You are given an array with element represents the height of a tower with width equal to one unit. It started to rain. Find the amount of water trapped between towers?
For example, tower = [0, 1, 2, 1, 3, 2, 0, 2, 3] – then answer is 6 units between towers 3 and 7.
| | __ | | | __ | __ v | |v_ | v_| | | __| |__| | | v| | | |___|__|__|__|__|__|__|__|__|___ 0 1 2 1 3 2 0 2 3
Observe that the trapped water on top of a single tower is depends on the space on top of it. A container space will be happened to be created on top of a tower if the tower is surrounded by larger towers in bot left and right. In that sense, we need to find the leftmost and rightmost tower with height greater then current tower. Then rain accumulated on a tower is the difference between the height of minimum of these towers and the height of current tower. Let’s
MaxLeft[i] = Maximum tower in the left of tower[i] MaxRight[i] = Maximum tower in the right of tower[i] trappedRain[i] = max{min{MaxLeft[i] , MaxRight[i]} - tower[i], 0} totalRain += trappedRain[i]

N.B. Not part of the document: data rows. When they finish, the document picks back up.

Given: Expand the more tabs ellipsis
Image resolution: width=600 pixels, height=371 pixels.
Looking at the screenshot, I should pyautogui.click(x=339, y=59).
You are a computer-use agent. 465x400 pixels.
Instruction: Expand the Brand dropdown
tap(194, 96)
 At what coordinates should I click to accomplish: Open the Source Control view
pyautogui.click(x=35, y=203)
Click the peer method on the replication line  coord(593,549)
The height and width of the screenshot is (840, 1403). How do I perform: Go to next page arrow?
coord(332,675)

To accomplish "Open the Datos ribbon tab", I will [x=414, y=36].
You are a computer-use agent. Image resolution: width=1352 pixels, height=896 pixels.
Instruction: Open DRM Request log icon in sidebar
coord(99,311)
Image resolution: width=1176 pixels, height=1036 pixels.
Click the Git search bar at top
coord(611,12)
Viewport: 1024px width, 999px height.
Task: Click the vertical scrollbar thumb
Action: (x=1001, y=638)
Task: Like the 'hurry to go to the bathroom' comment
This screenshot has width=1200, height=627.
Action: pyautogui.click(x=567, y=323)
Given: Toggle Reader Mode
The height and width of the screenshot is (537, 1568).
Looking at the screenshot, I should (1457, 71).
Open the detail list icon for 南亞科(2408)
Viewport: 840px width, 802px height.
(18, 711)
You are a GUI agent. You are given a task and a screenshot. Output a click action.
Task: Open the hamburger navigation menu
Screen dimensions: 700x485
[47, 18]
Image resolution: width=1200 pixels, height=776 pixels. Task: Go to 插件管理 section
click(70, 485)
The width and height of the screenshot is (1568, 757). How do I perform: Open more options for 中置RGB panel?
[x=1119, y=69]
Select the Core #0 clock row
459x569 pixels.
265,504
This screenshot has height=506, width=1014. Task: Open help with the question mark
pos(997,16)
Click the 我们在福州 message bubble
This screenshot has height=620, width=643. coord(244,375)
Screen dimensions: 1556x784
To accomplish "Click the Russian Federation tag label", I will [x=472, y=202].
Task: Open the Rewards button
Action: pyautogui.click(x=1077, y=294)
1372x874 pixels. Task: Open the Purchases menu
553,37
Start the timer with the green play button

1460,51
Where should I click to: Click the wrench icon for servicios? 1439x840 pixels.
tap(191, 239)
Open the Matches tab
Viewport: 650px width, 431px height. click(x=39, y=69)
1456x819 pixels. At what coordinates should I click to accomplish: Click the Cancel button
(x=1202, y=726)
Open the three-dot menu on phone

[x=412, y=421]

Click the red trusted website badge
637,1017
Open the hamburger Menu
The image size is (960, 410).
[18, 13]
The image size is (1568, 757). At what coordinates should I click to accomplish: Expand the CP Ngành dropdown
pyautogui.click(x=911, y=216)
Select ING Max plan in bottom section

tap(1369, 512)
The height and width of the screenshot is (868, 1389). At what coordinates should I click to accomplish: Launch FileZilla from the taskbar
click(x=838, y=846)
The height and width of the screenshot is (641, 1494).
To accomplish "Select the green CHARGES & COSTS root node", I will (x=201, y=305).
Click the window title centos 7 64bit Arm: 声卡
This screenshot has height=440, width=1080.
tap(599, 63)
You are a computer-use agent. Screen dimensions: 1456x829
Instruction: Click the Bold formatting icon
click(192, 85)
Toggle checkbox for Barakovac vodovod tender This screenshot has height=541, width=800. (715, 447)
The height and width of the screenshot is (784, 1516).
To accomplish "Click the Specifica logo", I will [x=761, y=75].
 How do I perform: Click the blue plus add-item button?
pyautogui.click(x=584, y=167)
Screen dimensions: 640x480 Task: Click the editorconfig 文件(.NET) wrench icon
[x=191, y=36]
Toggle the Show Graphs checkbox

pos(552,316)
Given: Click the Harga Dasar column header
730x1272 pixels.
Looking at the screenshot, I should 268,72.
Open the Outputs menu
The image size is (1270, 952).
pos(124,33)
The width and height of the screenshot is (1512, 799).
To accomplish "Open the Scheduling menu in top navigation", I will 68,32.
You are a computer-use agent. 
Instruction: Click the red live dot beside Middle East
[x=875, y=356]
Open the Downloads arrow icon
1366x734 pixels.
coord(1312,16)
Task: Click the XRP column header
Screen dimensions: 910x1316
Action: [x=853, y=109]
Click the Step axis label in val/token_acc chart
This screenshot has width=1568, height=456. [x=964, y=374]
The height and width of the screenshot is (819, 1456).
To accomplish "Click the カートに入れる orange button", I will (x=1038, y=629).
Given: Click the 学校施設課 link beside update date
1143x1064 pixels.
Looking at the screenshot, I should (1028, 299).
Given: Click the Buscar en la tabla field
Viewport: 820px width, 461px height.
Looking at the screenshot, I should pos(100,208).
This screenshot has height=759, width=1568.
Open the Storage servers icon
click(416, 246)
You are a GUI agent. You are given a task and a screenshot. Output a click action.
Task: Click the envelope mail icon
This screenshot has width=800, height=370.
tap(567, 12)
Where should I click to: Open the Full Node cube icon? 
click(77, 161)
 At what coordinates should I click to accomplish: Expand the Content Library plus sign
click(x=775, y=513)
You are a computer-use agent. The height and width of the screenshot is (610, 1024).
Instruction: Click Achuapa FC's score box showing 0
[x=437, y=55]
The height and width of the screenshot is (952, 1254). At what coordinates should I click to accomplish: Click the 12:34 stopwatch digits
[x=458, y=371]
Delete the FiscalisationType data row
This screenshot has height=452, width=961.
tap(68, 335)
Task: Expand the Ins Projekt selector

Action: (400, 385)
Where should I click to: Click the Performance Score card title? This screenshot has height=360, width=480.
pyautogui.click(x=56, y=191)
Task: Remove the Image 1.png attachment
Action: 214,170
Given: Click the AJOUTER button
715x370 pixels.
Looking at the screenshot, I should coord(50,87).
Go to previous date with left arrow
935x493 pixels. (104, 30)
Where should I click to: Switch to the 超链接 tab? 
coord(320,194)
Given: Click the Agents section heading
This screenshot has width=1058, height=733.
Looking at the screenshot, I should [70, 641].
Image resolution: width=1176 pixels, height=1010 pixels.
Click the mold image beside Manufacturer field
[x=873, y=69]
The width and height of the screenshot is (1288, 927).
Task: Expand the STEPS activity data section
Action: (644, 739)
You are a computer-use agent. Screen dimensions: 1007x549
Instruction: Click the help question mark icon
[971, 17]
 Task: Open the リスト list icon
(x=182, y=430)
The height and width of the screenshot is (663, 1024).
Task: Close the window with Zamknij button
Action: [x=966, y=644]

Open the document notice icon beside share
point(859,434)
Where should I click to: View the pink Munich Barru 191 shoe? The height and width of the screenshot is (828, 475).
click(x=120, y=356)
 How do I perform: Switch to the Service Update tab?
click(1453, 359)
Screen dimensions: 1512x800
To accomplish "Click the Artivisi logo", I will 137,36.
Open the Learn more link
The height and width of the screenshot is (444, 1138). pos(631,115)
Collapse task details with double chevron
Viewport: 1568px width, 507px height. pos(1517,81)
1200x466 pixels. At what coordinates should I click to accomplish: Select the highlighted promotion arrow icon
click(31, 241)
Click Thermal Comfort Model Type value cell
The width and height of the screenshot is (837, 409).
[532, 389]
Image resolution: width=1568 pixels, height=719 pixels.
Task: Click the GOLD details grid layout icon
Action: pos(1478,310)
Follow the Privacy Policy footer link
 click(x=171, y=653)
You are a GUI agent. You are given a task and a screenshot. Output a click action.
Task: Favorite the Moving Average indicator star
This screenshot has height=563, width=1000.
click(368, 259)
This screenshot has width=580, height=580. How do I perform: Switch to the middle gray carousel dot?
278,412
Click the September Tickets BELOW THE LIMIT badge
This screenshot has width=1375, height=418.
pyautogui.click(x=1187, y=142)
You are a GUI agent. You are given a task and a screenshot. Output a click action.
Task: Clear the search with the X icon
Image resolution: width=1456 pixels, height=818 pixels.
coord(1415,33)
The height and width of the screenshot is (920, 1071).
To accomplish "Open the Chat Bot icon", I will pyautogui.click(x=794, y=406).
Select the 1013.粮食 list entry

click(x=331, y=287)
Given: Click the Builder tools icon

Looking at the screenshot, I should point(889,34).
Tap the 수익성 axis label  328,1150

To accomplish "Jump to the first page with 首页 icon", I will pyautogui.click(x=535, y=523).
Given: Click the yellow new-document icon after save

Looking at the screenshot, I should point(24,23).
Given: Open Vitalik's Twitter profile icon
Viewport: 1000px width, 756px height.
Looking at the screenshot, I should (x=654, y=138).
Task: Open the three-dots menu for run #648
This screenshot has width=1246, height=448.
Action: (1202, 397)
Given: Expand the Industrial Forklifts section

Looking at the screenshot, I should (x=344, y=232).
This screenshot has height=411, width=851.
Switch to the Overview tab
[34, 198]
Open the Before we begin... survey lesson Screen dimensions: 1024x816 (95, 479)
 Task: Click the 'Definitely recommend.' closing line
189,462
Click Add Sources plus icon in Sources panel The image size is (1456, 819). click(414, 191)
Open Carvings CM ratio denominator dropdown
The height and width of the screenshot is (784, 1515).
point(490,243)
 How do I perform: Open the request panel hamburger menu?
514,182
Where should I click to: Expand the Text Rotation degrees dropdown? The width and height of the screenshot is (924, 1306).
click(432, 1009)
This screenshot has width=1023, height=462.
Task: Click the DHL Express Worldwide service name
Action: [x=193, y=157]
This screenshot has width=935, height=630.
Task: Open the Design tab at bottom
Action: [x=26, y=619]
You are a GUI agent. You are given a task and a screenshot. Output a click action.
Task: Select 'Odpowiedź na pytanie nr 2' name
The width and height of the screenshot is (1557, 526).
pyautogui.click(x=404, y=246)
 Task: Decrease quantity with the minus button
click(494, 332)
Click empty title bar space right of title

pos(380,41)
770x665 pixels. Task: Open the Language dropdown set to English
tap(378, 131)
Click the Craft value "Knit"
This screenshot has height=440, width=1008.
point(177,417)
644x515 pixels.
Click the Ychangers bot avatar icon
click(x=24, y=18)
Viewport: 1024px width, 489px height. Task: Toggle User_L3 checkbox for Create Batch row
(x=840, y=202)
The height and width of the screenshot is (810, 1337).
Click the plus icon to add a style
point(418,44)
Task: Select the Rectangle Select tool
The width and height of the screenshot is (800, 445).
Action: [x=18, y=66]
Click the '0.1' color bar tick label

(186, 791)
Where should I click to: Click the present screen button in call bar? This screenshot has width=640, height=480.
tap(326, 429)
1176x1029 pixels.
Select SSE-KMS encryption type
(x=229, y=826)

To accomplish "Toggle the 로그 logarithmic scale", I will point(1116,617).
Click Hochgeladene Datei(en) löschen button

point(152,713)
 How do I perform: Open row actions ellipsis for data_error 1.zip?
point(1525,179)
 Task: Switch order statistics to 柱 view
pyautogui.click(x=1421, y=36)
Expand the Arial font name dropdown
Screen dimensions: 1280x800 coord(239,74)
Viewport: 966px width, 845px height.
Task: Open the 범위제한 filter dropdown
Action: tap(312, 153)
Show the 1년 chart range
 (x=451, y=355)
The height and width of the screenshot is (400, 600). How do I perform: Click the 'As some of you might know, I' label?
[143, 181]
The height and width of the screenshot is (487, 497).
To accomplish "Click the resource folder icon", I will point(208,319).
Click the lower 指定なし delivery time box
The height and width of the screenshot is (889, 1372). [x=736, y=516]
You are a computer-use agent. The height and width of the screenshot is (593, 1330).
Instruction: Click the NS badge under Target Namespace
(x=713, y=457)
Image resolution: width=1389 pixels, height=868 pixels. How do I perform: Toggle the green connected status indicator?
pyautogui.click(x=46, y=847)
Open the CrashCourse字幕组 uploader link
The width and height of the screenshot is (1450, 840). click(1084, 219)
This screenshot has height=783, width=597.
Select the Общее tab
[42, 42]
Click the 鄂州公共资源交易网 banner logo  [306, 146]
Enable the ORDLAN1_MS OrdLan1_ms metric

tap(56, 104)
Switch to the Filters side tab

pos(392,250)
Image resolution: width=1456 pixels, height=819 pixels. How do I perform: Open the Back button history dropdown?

- Scan right to left, get MaxRight[i] = index of maximum_so_far.
- Set, MaxLeft[i]=0.
- Scan left to right for each i:
- Update MaxLeft[i] = index of max{max_so_far, tower[i]}
- Trapped water on top of tower[i],
trappedRain[i] = max{min{MaxLeft[i] , MaxRight[i]} – tower[i], 0}
Also update the total rain.
totalRain += trappedRain[i]
- return totalRain
below is the simple O(n) time and O(n) space solution.
public static int accumulatedRainTotal(final int[] tower) { final int n = tower.length; final int max_right[] = new int[n]; final int max_left[] = new int[n]; max_right[n - 1] = tower[n - 1]; for (int i = n - 2; i >= 0; i--) { max_right[i] = Math.max(max_right[i + 1], tower[i]); } max_left[n - 1] = 0; int totalRain = Math.max(Math.min(max_left[0], max_right[0]) - tower[0], 0); for (int i = 1; i < n; i++) { max_left[i] = Math.max(max_left[i - 1], tower[i]); totalRain += Math.max(Math.min(max_left[i], max_right[i]) - tower[i], 0); } return totalRain; }